I am old enough to remember the 1950's, before Alfred Kahn deregulated air travel while working for Jimmy Carter, when people treated air travel differently, as a novel, and for many, a first time experience. That novelty meant suits and ties for men and, if the pictures are correct, dresses, hats and gloves for most women. Fast forward six decades .... what a difference. The jeans and t-shirts dress code is way better. The actual traveling,though, is an inconvenience to be endured not enjoyed, suffered not savored.
The Charlotte check in for the plane was fairly painless. Carol, in the full Nordic Princess mode, commandeered someone to help with the self check in process. Whether he was frightened by or fascinated by this lady towering over him by 8-in. or 9-in. I could not tell. Regardless, he made quick work of it and sent us on our way. Carol, having packed a bag the same size as a Greyhound bus, couldn't fit everything into it. Predictable. So she walked through the airport with sundry bags, articles of clothing, pillows and such festooned about her person like a bag lady in search of her shopping cart.
Today, Thursday, a disaster was avoided. I had gotten new glasses and frames in Asheville. I did not think that there were any mistakes left to be made: three wrong lenses, wrong frames, just a series of "never have happened in 60 years of wearing glasses" errors. I had scratched a lens and picked up a replacement on the way to Charlotte. They ordered the wrong prescription for the lens; I was almost seeing double. Fortunately, Carol had asked for the old lens and kept it with her. I carry a small glasses tool kit in my bag and, easy peasy, the old lens was back in. The scratch I can live with; the other would almost have ruined the trip.
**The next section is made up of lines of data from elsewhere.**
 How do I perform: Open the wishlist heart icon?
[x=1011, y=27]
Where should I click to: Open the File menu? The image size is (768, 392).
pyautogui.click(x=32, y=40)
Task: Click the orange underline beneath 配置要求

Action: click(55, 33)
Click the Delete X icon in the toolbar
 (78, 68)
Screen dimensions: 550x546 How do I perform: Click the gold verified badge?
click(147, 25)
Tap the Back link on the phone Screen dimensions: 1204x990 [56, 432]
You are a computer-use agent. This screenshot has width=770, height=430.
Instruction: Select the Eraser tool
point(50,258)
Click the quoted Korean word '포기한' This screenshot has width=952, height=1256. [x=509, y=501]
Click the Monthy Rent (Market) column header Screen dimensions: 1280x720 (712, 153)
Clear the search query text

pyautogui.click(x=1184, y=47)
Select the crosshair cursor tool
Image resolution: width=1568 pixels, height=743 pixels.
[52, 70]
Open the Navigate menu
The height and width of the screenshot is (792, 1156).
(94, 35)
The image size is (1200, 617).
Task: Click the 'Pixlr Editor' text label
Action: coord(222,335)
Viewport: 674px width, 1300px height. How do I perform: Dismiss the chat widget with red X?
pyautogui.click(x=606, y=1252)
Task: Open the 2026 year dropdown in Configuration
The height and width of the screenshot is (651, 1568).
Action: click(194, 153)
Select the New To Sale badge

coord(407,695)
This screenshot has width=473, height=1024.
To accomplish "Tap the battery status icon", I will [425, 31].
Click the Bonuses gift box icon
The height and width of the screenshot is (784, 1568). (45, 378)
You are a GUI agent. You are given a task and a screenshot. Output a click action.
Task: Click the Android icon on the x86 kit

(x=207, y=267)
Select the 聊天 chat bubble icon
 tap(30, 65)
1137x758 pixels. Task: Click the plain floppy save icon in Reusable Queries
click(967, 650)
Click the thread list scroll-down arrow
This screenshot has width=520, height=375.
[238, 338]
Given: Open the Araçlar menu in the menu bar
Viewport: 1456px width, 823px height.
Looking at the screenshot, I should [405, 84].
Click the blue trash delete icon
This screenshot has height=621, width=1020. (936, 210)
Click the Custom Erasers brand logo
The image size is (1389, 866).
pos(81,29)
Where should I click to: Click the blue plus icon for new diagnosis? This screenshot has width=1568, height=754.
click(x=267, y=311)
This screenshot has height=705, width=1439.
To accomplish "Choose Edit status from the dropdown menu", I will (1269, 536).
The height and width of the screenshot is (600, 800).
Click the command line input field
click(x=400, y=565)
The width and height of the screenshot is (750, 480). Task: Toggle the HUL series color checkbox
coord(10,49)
After leaving Charlotte, with the temperature about 90o and the high humidity from tropical storm Alfredo's rain, Seattle was almost a shock. Very cool, in the 50's, overcast and very breezy. I don't think that there will be issues filling the sails; keeping me warm may be harder. We shipped ahead all our foul weather gear and fleece clothing. I'm sure that this will work out but it will not be toasty at the helm. I hope that the diesel heater performs well.
There were a couple of difficult questions packing for this trip. The first was: what electronics to bring since they all need charging. On our boat we probably had a dozen interior DC outlets, many of which I added myself. No problems. On the Maine boat there was only one interior DC outlet. Major inconvenience. Don't know about this boat. The computer was a simple decision ... no computer, no blog. Ditto the camera. We are taking both phones, just in case, and they will provide wi-fi hot spots when we can get a cell signal. We are both carrying our Kindle e-readers; lots of pages, no space and good battery life. I am also carrying a DC multi-outlet plug in case we have a similar paucity of outlets this time. Carol solved a major issue: cell phones. I had thought that we would have to buy an unlocked phone and get a plan from a Canadian service provider. Turns out that Verizon, which works on an older standard, has a roaming plan that will work in Canada. All we have to do is make a change in the setting for our phones to work in Canada, Pretty cool, very easy and way cheaper than the alternative.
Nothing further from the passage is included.